Segment Start: Dataset extract

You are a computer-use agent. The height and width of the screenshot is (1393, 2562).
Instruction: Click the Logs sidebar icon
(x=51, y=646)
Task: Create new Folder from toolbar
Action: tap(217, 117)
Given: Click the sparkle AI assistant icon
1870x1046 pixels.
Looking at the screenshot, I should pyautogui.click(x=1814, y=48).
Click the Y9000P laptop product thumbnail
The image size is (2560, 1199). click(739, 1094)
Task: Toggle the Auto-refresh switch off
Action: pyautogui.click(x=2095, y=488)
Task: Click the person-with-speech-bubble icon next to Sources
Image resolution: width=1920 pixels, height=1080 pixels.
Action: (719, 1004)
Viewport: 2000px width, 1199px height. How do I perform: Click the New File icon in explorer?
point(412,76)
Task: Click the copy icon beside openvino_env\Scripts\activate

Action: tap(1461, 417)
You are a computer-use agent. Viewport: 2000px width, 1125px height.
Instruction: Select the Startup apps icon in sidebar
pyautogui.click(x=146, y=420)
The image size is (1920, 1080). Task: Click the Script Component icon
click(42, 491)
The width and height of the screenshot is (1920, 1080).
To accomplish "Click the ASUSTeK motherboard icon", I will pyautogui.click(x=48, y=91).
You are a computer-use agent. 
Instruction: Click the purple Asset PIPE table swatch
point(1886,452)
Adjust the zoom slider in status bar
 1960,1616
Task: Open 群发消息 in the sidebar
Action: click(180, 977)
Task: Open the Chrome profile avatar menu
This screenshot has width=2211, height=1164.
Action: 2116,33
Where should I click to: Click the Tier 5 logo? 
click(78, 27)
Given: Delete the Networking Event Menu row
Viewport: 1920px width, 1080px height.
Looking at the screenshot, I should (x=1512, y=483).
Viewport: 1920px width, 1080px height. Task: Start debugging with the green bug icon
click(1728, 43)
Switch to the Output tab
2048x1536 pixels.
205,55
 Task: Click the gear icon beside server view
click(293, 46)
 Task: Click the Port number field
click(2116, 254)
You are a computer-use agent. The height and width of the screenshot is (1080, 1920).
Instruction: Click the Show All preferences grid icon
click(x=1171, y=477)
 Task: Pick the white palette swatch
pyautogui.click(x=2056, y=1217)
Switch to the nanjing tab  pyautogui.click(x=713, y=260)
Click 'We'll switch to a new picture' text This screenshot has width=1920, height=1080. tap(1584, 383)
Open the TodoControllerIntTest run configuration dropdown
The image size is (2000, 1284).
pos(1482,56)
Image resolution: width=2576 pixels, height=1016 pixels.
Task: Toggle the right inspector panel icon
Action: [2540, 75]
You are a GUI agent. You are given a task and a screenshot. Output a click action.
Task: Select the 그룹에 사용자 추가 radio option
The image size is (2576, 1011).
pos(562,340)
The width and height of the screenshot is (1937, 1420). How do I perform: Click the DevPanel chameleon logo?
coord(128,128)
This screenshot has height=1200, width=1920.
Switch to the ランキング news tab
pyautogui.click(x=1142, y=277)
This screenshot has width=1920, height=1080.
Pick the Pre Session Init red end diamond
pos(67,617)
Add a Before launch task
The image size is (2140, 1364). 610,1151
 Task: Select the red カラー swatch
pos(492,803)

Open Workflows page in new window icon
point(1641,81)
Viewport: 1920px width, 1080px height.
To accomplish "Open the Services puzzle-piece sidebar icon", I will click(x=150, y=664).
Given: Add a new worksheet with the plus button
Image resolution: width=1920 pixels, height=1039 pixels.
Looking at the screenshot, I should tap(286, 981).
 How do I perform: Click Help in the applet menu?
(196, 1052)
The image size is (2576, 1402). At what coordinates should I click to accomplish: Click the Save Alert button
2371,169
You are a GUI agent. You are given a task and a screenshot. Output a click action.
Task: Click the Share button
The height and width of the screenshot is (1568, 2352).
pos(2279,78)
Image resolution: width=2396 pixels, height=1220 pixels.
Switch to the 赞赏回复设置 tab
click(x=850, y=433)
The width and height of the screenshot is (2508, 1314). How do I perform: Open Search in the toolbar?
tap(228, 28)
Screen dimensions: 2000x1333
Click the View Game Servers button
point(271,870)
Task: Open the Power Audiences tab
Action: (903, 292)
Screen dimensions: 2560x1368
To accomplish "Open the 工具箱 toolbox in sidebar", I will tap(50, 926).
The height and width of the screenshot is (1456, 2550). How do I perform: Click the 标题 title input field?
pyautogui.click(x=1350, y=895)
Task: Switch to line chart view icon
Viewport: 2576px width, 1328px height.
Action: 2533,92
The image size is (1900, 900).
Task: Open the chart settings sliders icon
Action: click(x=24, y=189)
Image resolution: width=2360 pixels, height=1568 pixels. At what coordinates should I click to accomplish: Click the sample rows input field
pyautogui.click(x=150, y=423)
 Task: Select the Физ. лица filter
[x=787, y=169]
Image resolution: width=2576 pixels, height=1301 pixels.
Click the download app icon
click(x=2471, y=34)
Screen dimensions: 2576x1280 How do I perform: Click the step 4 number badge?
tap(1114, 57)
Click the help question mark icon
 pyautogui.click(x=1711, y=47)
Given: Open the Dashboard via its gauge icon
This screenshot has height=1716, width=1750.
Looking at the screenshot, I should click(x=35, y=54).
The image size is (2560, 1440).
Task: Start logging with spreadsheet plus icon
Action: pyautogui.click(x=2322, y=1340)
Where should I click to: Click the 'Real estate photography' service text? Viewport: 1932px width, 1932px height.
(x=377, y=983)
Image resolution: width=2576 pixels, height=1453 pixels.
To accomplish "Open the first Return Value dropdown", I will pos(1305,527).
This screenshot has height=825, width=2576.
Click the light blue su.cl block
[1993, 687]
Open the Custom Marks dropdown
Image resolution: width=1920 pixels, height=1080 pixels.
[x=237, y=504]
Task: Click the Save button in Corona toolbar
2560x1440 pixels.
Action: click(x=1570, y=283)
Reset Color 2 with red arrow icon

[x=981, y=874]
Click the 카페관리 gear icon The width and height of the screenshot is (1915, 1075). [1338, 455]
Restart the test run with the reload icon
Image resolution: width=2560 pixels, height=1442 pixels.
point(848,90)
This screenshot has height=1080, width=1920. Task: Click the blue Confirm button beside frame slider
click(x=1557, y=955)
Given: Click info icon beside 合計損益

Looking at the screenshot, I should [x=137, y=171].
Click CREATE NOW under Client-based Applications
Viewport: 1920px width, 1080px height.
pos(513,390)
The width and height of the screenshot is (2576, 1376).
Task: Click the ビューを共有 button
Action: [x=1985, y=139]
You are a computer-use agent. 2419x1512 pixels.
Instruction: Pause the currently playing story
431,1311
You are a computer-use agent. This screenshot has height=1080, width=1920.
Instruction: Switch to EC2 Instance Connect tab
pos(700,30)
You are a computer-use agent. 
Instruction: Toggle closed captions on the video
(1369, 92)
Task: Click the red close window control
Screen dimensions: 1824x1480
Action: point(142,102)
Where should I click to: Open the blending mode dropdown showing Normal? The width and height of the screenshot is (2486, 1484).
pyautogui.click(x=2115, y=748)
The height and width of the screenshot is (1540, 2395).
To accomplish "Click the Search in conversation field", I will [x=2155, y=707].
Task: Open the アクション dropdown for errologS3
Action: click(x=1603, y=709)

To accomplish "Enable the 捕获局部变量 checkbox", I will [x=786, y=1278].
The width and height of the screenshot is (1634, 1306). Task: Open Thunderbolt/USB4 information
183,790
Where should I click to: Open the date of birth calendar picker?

Segment End: Dataset extract

Make an exact copy of every line in the data.

_Output below_
You are a computer-use agent. The height and width of the screenshot is (1393, 2562).
Instruction: Click the Logs sidebar icon
(x=51, y=646)
Task: Create new Folder from toolbar
Action: tap(217, 117)
Given: Click the sparkle AI assistant icon
1870x1046 pixels.
Looking at the screenshot, I should pyautogui.click(x=1814, y=48).
Click the Y9000P laptop product thumbnail
The image size is (2560, 1199). click(739, 1094)
Task: Toggle the Auto-refresh switch off
Action: pyautogui.click(x=2095, y=488)
Task: Click the person-with-speech-bubble icon next to Sources
Image resolution: width=1920 pixels, height=1080 pixels.
Action: (719, 1004)
Viewport: 2000px width, 1199px height. How do I perform: Click the New File icon in explorer?
point(412,76)
Task: Click the copy icon beside openvino_env\Scripts\activate

Action: tap(1461, 417)
You are a computer-use agent. Viewport: 2000px width, 1125px height.
Instruction: Select the Startup apps icon in sidebar
pyautogui.click(x=146, y=420)
The image size is (1920, 1080). Task: Click the Script Component icon
click(42, 491)
The width and height of the screenshot is (1920, 1080).
To accomplish "Click the ASUSTeK motherboard icon", I will pyautogui.click(x=48, y=91).
You are a computer-use agent. 
Instruction: Click the purple Asset PIPE table swatch
point(1886,452)
Adjust the zoom slider in status bar
 1960,1616
Task: Open 群发消息 in the sidebar
Action: click(180, 977)
Task: Open the Chrome profile avatar menu
This screenshot has width=2211, height=1164.
Action: 2116,33
Where should I click to: Click the Tier 5 logo? 
click(78, 27)
Given: Delete the Networking Event Menu row
Viewport: 1920px width, 1080px height.
Looking at the screenshot, I should (x=1512, y=483).
Viewport: 1920px width, 1080px height. Task: Start debugging with the green bug icon
click(1728, 43)
Switch to the Output tab
2048x1536 pixels.
205,55
 Task: Click the gear icon beside server view
click(293, 46)
 Task: Click the Port number field
click(2116, 254)
You are a computer-use agent. The height and width of the screenshot is (1080, 1920).
Instruction: Click the Show All preferences grid icon
click(x=1171, y=477)
 Task: Pick the white palette swatch
pyautogui.click(x=2056, y=1217)
Switch to the nanjing tab  pyautogui.click(x=713, y=260)
Click 'We'll switch to a new picture' text This screenshot has width=1920, height=1080. tap(1584, 383)
Open the TodoControllerIntTest run configuration dropdown
The image size is (2000, 1284).
pos(1482,56)
Image resolution: width=2576 pixels, height=1016 pixels.
Task: Toggle the right inspector panel icon
Action: [2540, 75]
You are a GUI agent. You are given a task and a screenshot. Output a click action.
Task: Select the 그룹에 사용자 추가 radio option
The image size is (2576, 1011).
pos(562,340)
The width and height of the screenshot is (1937, 1420). How do I perform: Click the DevPanel chameleon logo?
coord(128,128)
This screenshot has height=1200, width=1920.
Switch to the ランキング news tab
pyautogui.click(x=1142, y=277)
This screenshot has width=1920, height=1080.
Pick the Pre Session Init red end diamond
pos(67,617)
Add a Before launch task
The image size is (2140, 1364). 610,1151
 Task: Select the red カラー swatch
pos(492,803)

Open Workflows page in new window icon
point(1641,81)
Viewport: 1920px width, 1080px height.
To accomplish "Open the Services puzzle-piece sidebar icon", I will click(x=150, y=664).
Given: Add a new worksheet with the plus button
Image resolution: width=1920 pixels, height=1039 pixels.
Looking at the screenshot, I should tap(286, 981).
 How do I perform: Click Help in the applet menu?
(196, 1052)
The image size is (2576, 1402). At what coordinates should I click to accomplish: Click the Save Alert button
2371,169
You are a GUI agent. You are given a task and a screenshot. Output a click action.
Task: Click the Share button
The height and width of the screenshot is (1568, 2352).
pos(2279,78)
Image resolution: width=2396 pixels, height=1220 pixels.
Switch to the 赞赏回复设置 tab
click(x=850, y=433)
The width and height of the screenshot is (2508, 1314). How do I perform: Open Search in the toolbar?
tap(228, 28)
Screen dimensions: 2000x1333
Click the View Game Servers button
point(271,870)
Task: Open the Power Audiences tab
Action: (903, 292)
Screen dimensions: 2560x1368
To accomplish "Open the 工具箱 toolbox in sidebar", I will tap(50, 926).
The height and width of the screenshot is (1456, 2550). How do I perform: Click the 标题 title input field?
pyautogui.click(x=1350, y=895)
Task: Switch to line chart view icon
Viewport: 2576px width, 1328px height.
Action: 2533,92
The image size is (1900, 900).
Task: Open the chart settings sliders icon
Action: click(x=24, y=189)
Image resolution: width=2360 pixels, height=1568 pixels. At what coordinates should I click to accomplish: Click the sample rows input field
pyautogui.click(x=150, y=423)
 Task: Select the Физ. лица filter
[x=787, y=169]
Image resolution: width=2576 pixels, height=1301 pixels.
Click the download app icon
click(x=2471, y=34)
Screen dimensions: 2576x1280 How do I perform: Click the step 4 number badge?
tap(1114, 57)
Click the help question mark icon
 pyautogui.click(x=1711, y=47)
Given: Open the Dashboard via its gauge icon
This screenshot has height=1716, width=1750.
Looking at the screenshot, I should click(x=35, y=54).
The image size is (2560, 1440).
Task: Start logging with spreadsheet plus icon
Action: pyautogui.click(x=2322, y=1340)
Where should I click to: Click the 'Real estate photography' service text? Viewport: 1932px width, 1932px height.
(x=377, y=983)
Image resolution: width=2576 pixels, height=1453 pixels.
To accomplish "Open the first Return Value dropdown", I will pos(1305,527).
This screenshot has height=825, width=2576.
Click the light blue su.cl block
[1993, 687]
Open the Custom Marks dropdown
Image resolution: width=1920 pixels, height=1080 pixels.
[x=237, y=504]
Task: Click the Save button in Corona toolbar
2560x1440 pixels.
Action: click(x=1570, y=283)
Reset Color 2 with red arrow icon

[x=981, y=874]
Click the 카페관리 gear icon The width and height of the screenshot is (1915, 1075). [1338, 455]
Restart the test run with the reload icon
Image resolution: width=2560 pixels, height=1442 pixels.
point(848,90)
This screenshot has height=1080, width=1920. Task: Click the blue Confirm button beside frame slider
click(x=1557, y=955)
Given: Click info icon beside 合計損益

Looking at the screenshot, I should [x=137, y=171].
Click CREATE NOW under Client-based Applications
Viewport: 1920px width, 1080px height.
pos(513,390)
The width and height of the screenshot is (2576, 1376).
Task: Click the ビューを共有 button
Action: [x=1985, y=139]
You are a computer-use agent. 2419x1512 pixels.
Instruction: Pause the currently playing story
431,1311
You are a computer-use agent. This screenshot has height=1080, width=1920.
Instruction: Switch to EC2 Instance Connect tab
pos(700,30)
You are a computer-use agent. 
Instruction: Toggle closed captions on the video
(1369, 92)
Task: Click the red close window control
Screen dimensions: 1824x1480
Action: point(142,102)
Where should I click to: Open the blending mode dropdown showing Normal? The width and height of the screenshot is (2486, 1484).
pyautogui.click(x=2115, y=748)
The height and width of the screenshot is (1540, 2395).
To accomplish "Click the Search in conversation field", I will [x=2155, y=707].
Task: Open the アクション dropdown for errologS3
Action: click(x=1603, y=709)

To accomplish "Enable the 捕获局部变量 checkbox", I will [x=786, y=1278].
The width and height of the screenshot is (1634, 1306). Task: Open Thunderbolt/USB4 information
183,790
Where should I click to: Open the date of birth calendar picker?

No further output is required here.